I will not abide that double standard silently. If Dan Cathy can speak for God, so can I. And so can any of my gay and lesbian brothers and sisters. I will keep telling of a God who shows no partiality.

Neutral Christians, I hope your derision of the whole argument is not your attempt to stay above the fray and keep your pretty hands clean. You are just as much a part of the political world as any of us. Paul makes the same point when he addresses the arguing Corinthians. Some said “I belong to Paul.” Some said “I belong to Apollos.” But the really self-righteous said, “I belong to Christ.”

Sorry, you don’t get to “transcend” politics. Even Jesus didn’t get to do that until after the politics and the religion of his day killed him. God was willing to get God’s hands dirty in the politics of our world. Your attempt to avoid taking a position by declaring “a pox on both your houses” or saying “both sides are guilty” is not a witness to the risen Christ: it is a cynical move to side with the powerful against the weak without the courage to say that that is what you are doing.

I understand. I totally do. It is always scary when someone invites you to leave your world of privilege and side with the oppressed. Even if your sympathies lead you in the right direction, your self-preservation instinct is strong. It’s the same reason Peter didn’t wave his arms in the courtyard and say: “Wait! You’ve got it all wrong! He isn’t talking about the kind of revolution that you think!” He tucked tail and ran because he was afraid of being crucified. It’s the same reason Reinhold Neibuhr (a brilliant theologian and someone I admire) told Martin Luther King “wait, you’re moving too fast.”

When Paul said “I am not ashamed of the gospel,” he did not say it to a secular world that didn’t want Jesus. He said it to a religious community that was not sure how they could accept uncircumcised Gentiles as equal members of their church. So to all you appeasers who think you are being peacemakers, I level this charge: you are ashamed of the gospel. You do not believe in the power of Christ to include your gay and lesbian brothers and sisters as co-workers in the kingdom. You have sided with the powerful against the powerless, because that’s the safe place to be.

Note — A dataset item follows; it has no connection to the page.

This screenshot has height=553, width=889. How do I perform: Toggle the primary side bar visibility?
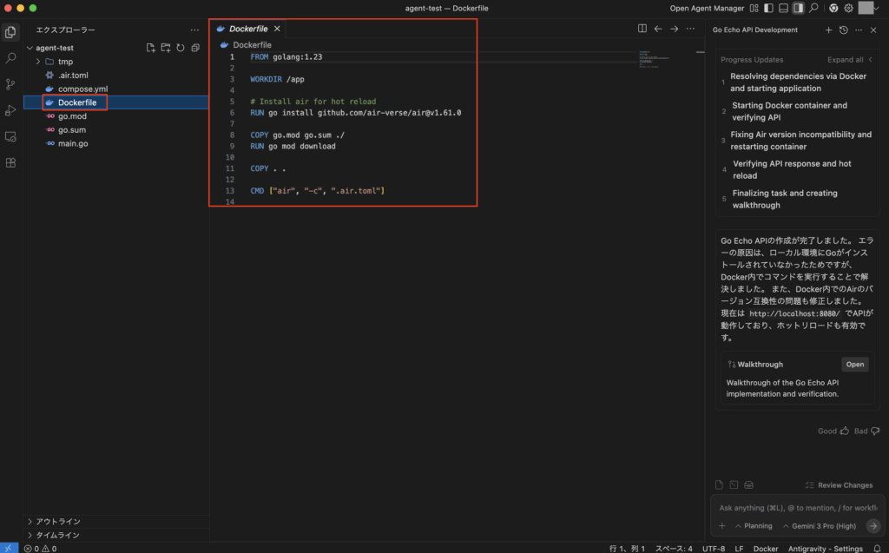(768, 8)
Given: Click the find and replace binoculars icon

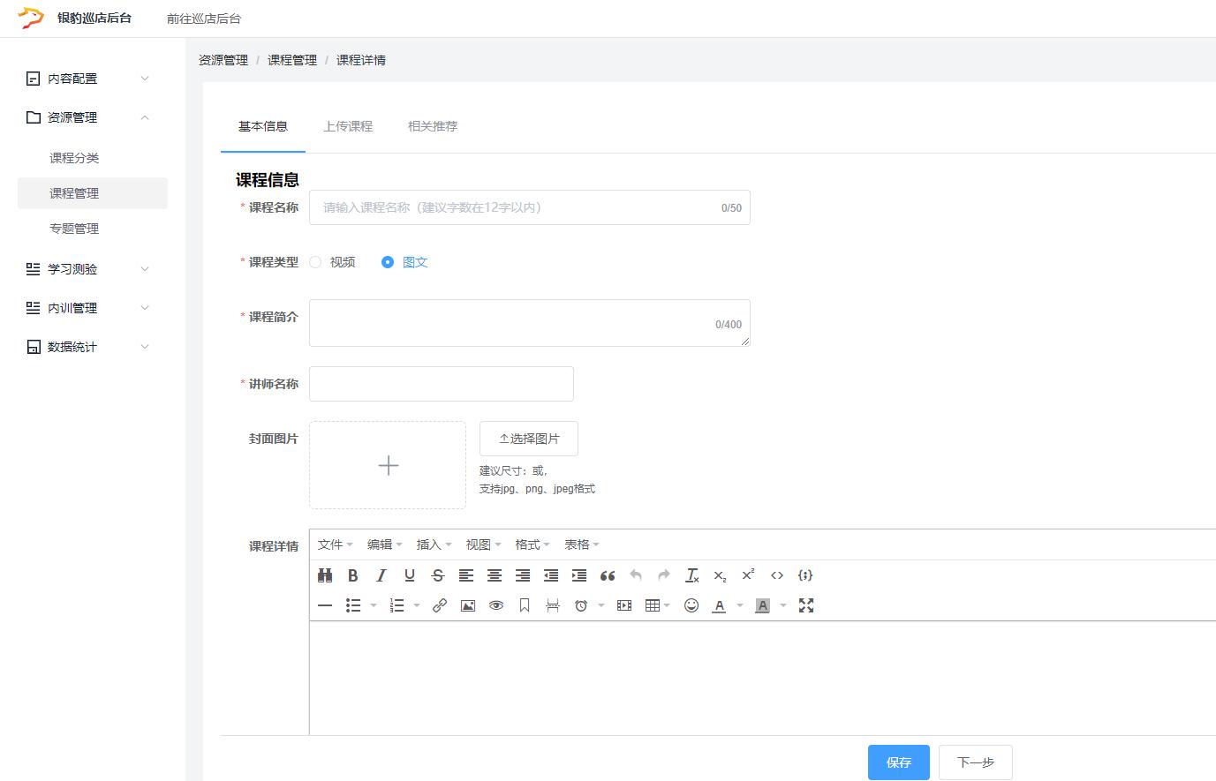Looking at the screenshot, I should [325, 575].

I’m not saying you are bad Christians. Some of you are wonderful Christians. But we all make mistakes, and sometimes we do what we do out of necessity. Even Paul played both sides of the cultural arguments of his day. Though he didn’t believe eating meat sacrificed to idols would cut you off from Christ, he wasn’t going to press the issue for the religious sticklers (1 Corinthians 8:8-9). Peter likewise buckled under pressure from the religious conservatives of his day (Galatians 2:11-12). And though Paul stood up to the religious conservatives for Titus (Gal 2:3), he did not do so for Timothy (Acts 16:3). We pastors know that it is often important to buy time in the middle of social change.

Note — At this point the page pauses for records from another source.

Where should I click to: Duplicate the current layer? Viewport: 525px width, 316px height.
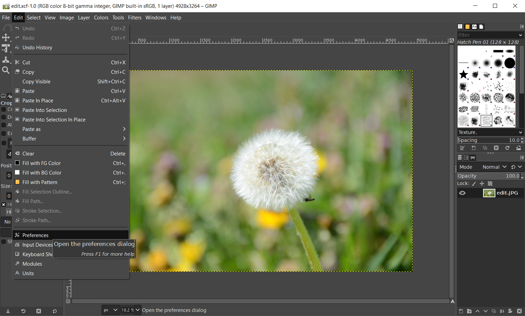click(x=494, y=311)
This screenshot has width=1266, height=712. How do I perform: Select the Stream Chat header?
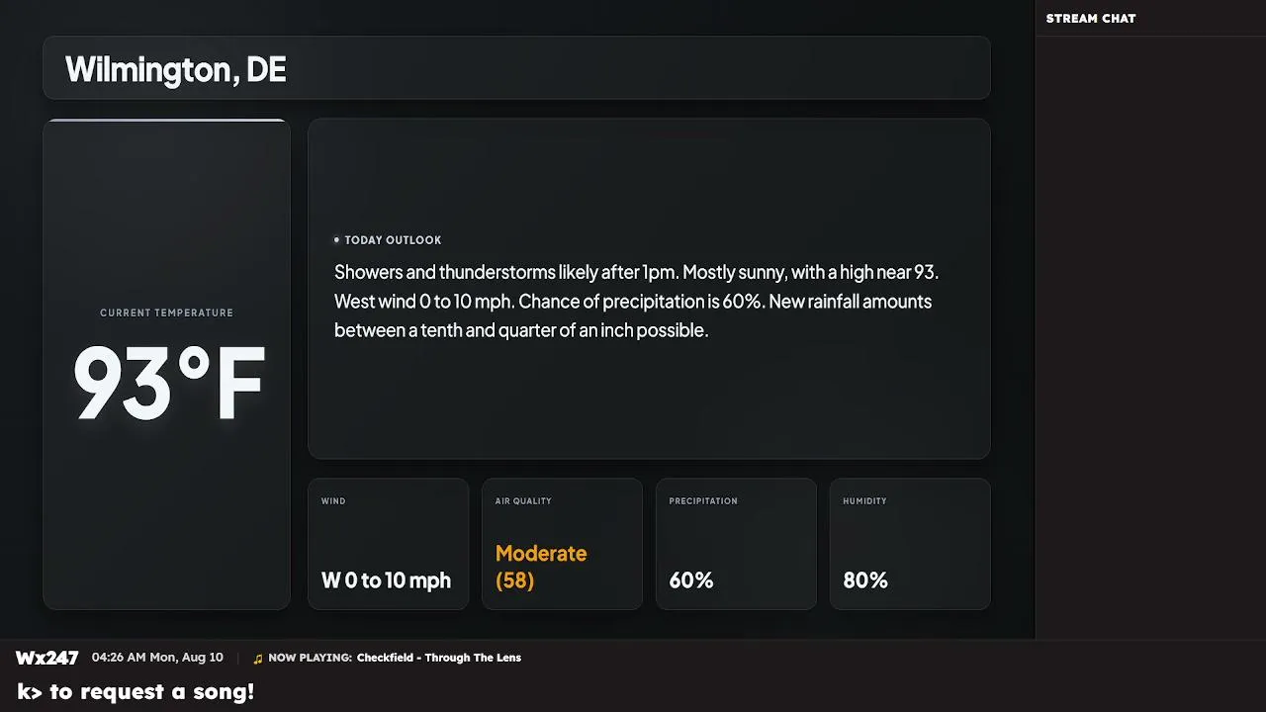pos(1091,18)
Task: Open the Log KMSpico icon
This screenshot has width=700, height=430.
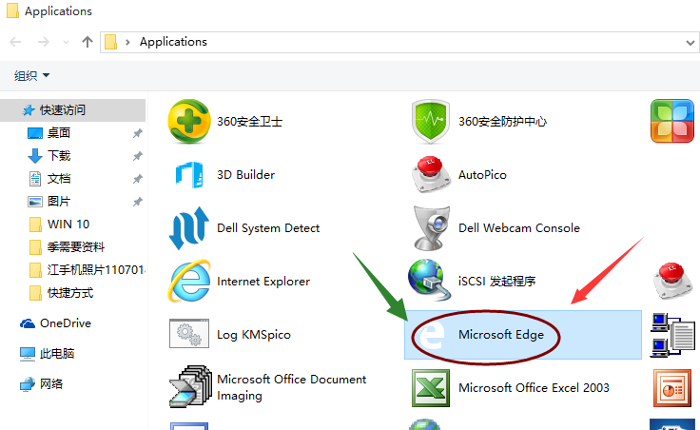Action: pos(188,335)
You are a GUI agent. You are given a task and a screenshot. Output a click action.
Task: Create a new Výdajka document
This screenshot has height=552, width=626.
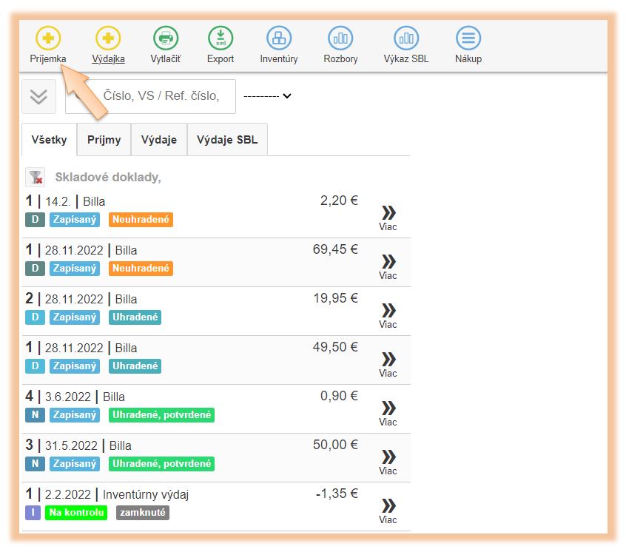click(108, 38)

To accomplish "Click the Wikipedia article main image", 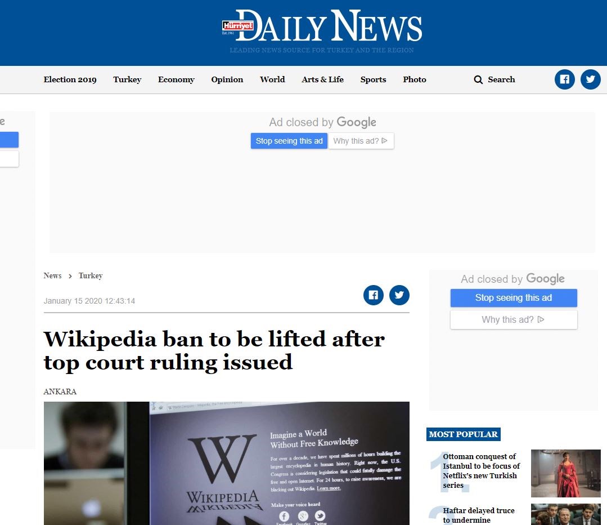I will 227,464.
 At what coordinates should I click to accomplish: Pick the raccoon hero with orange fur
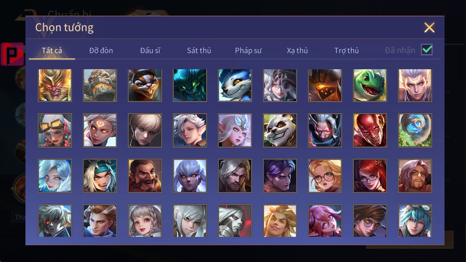coord(145,85)
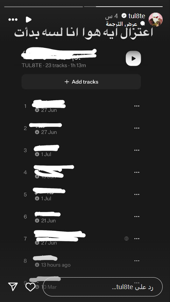Click the download icon under track 6
This screenshot has width=170, height=302.
click(x=37, y=221)
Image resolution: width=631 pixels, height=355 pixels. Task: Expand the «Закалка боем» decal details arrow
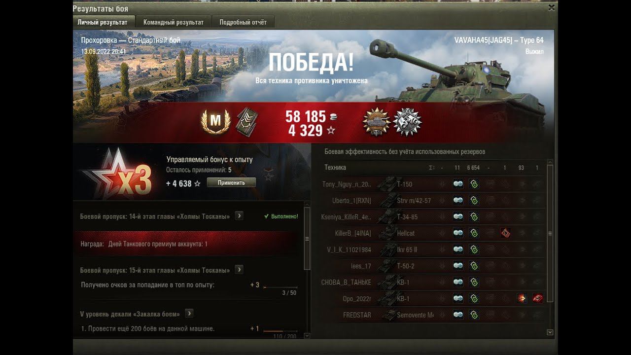pos(189,314)
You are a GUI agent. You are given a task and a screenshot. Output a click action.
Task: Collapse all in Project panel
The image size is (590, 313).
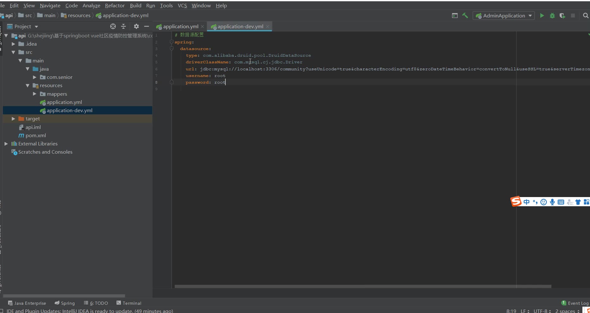coord(123,26)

But I am not ashamed of the gospel. It is the power of Christ for salvation, for both straight and gay, for God shows no partiality. I am not ashamed to say that Dan Cathy’s version of the gospel is different from mine. I’m sure he’s not a bad guy, and he loves Christians who think like him. But, like Paul, if eating such meat offends my gay and lesbian brothers and sisters, “then I will never eat a chicken sandwich again.” Because that’s what Christians do.